Re: [RFC PATCH 2/2] powerpc/64s: system call support for scv/rfscv instructions

2020-06-10 Thread Nicholas Piggin
Excerpts from Matheus Castanho's message of May 14, 2020 6:55 am:
> Hi Nicholas,
> 
> Small comment below:
> 
> On 4/30/20 1:02 AM, Nicholas Piggin wrote:
>> Add support for the scv instruction on POWER9 and later CPUs.
>> 
>> For now this implements the zeroth scv vector 'scv 0', as identical
>> to 'sc' system calls, with the exception that lr is not preserved, and
>> it is 64-bit only. There may yet be changes made to this ABI, so it's
>> for testing only.
>> 
>> rfscv is implemented to return from scv type system calls. It can not
>> be used to return from sc system calls because those are defined to
>> preserve lr.
>> 
>> In a comparison of getpid syscall, the test program had scv taking
>> about 3 more cycles in user mode (92 vs 89 for sc), due to lr handling.
>> getpid syscall throughput on POWER9 is improved by 33%, mostly due to
>> reducing mtmsr and mtspr.
>> 
>> Signed-off-by: Nicholas Piggin 
>> ---
>>  Documentation/powerpc/syscall64-abi.rst   |  42 --
> 
> [...]
> 
>> +Return value
>> +
>> +- For the sc instruction, both a return value and a return error code are
>> +  returned. cr0.SO is the return error code, and r3 is the return value or
>> +  error code. When cr0.SO is clear, the syscall succeeded and r3 is the 
>> return
>> +  value. When cr0.SO is set, the syscall failed and r3 is the error code 
>> that
>> +  generally corresponds to errno.
>> +
>> +- For the scv 0 instruction, there is a return value indicates failure if it
>> +  is >= -MAX_ERRNO (-4095) as an unsigned comparison, in which case it is 
>> the
>> +  negated return error code. Otherwise it is the successful return value.
> 
> I believe this last paragraph is a bit confusing (didn't quite get the
> unsigned comparison with negative values). So instead of cr0.SO to
> indicate failure, scv returns the negated error code, and positive in
> case of success?

Yes, it will be like other major architectures and return values from
-4095..-1 indicate an error with error value equal to -return value.

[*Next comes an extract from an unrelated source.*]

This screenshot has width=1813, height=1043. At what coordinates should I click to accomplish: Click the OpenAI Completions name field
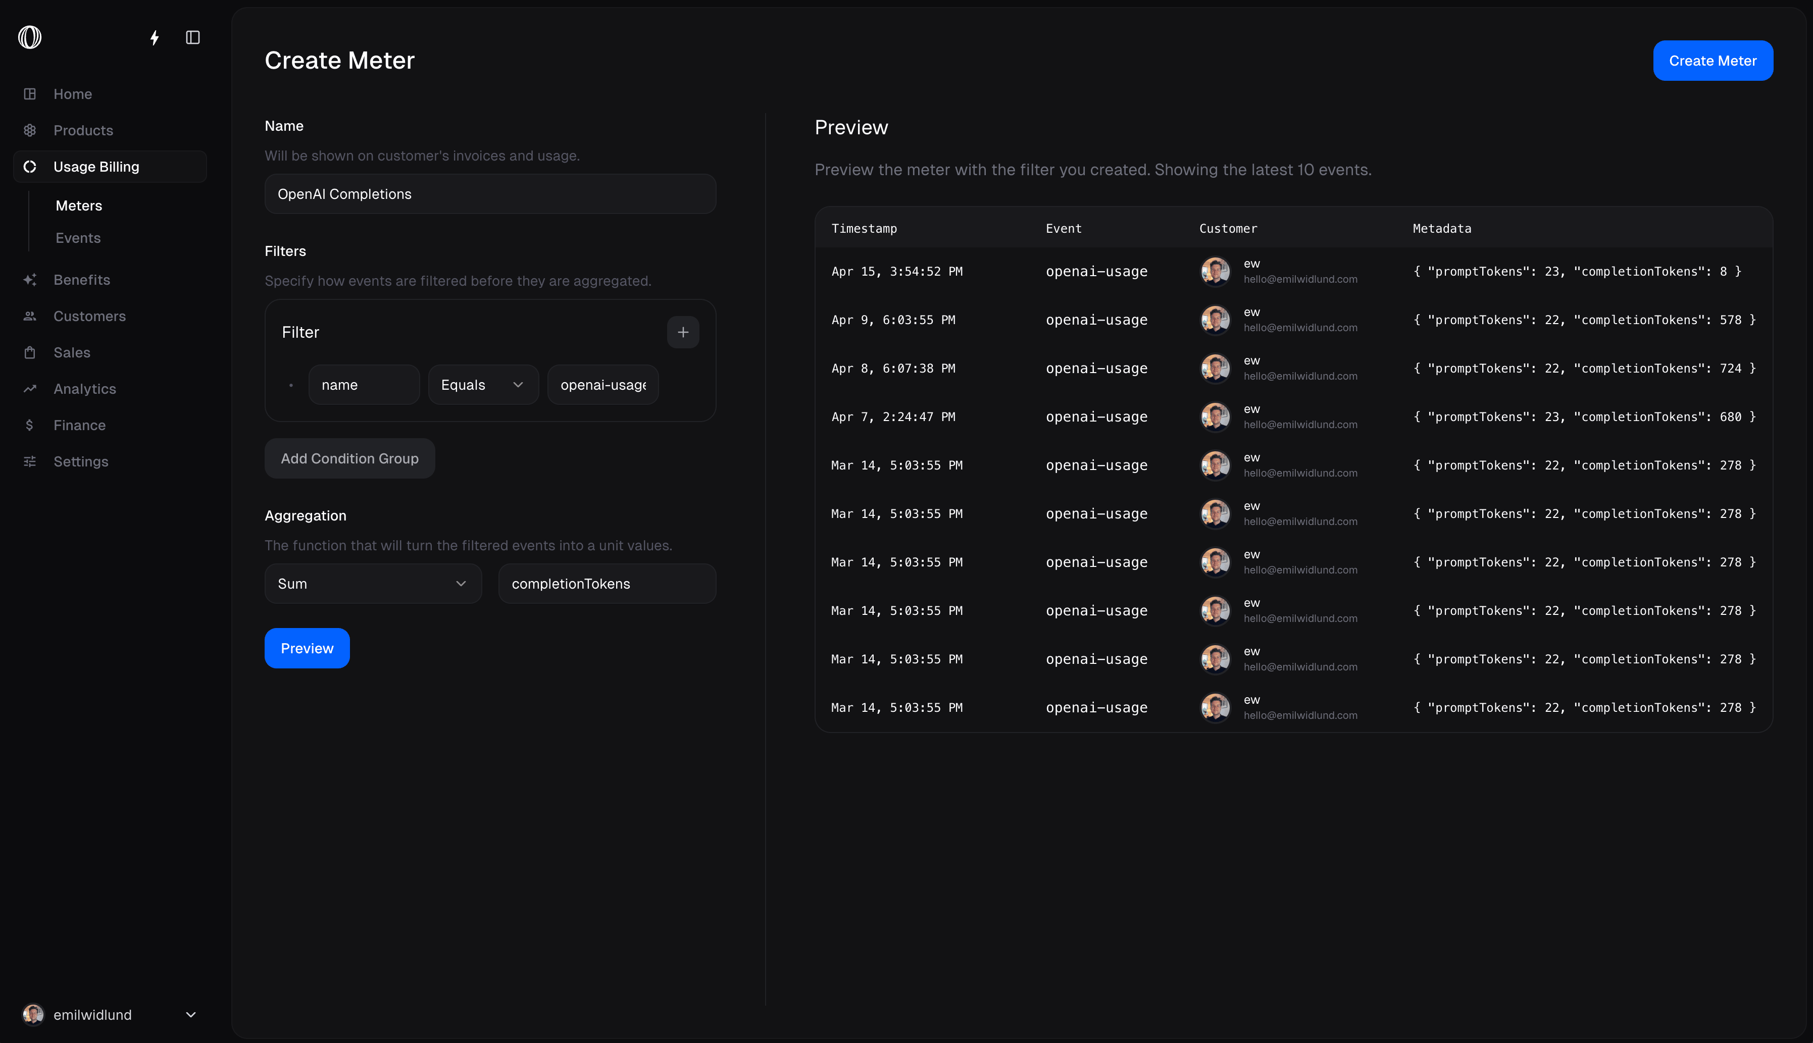490,194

I will try to make it a bit clearer.

Thanks,
Nick


Re: [RFC PATCH 2/2] powerpc/64s: system call support for scv/rfscv instructions

2020-05-13 Thread Matheus Castanho
Hi Nicholas,

Small comment below:

On 4/30/20 1:02 AM, Nicholas Piggin wrote:
> Add support for the scv instruction on POWER9 and later CPUs.
> 
> For now this implements the zeroth scv vector 'scv 0', as identical
> to 'sc' system calls, with the exception that lr is not preserved, and
> it is 64-bit only. There may yet be changes made to this ABI, so it's
> for testing only.
> 
> rfscv is implemented to return from scv type system calls. It can not
> be used to return from sc system calls because those are defined to
> preserve lr.
> 
> In a comparison of getpid syscall, the test program had scv taking
> about 3 more cycles in user mode (92 vs 89 for sc), due to lr handling.
> getpid syscall throughput on POWER9 is improved by 33%, mostly due to
> reducing mtmsr and mtspr.
> 
> Signed-off-by: Nicholas Piggin 
> ---
>  Documentation/powerpc/syscall64-abi.rst   |  42 --

[...]

> +Return value
> +
> +- For the sc instruction, both a return value and a return error code are
> +  returned. cr0.SO is the return error code, and r3 is the return value or
> +  error code. When cr0.SO is clear, the syscall succeeded and r3 is the 
> return
> +  value. When cr0.SO is set, the syscall failed and r3 is the error code that
> +  generally corresponds to errno.
> +
> +- For the scv 0 instruction, there is a return value indicates failure if it
> +  is >= -MAX_ERRNO (-4095) as an unsigned comparison, in which case it is the
> +  negated return error code. Otherwise it is the successful return value.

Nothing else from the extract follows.